- **What the task requires**: Convert the lines into a Markdown table with two columns, Row and Line text, skipping blank lines. Include only the lines starting at the one containing "Point to the" and ending at the final line, both included.

━━━━━ Source material ━━━━━

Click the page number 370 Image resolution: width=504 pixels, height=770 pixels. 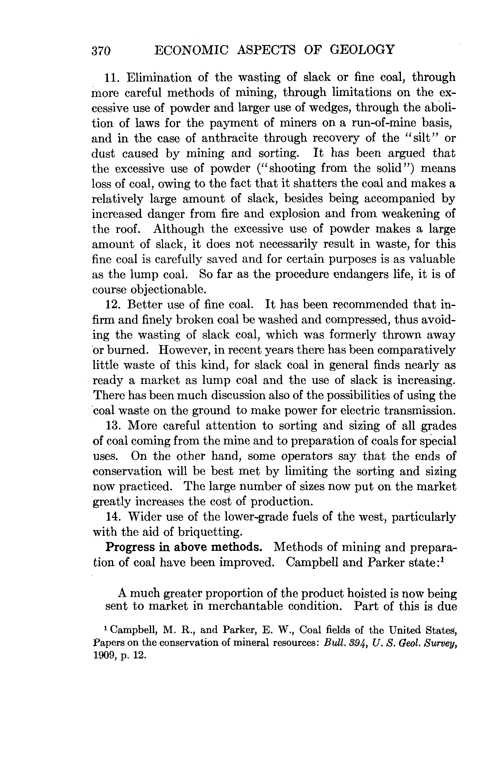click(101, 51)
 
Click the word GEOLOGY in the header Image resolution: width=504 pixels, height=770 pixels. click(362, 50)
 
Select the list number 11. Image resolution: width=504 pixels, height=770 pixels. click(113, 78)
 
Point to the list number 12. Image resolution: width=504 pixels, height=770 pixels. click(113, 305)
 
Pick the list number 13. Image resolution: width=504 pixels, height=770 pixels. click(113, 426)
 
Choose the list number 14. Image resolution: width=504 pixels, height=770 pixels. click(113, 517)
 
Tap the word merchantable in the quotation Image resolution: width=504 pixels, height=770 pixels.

━━━━━

- **Correct answer**:
| Row | Line text |
|---|---|
| 1 | Point to the list number 12. Image resolution: width=504 pixels, height=770 pixels. click(113, 305) |
| 2 | Pick the list number 13. Image resolution: width=504 pixels, height=770 pixels. click(113, 426) |
| 3 | Choose the list number 14. Image resolution: width=504 pixels, height=770 pixels. click(113, 517) |
| 4 | Tap the word merchantable in the quotation Image resolution: width=504 pixels, height=770 pixels. |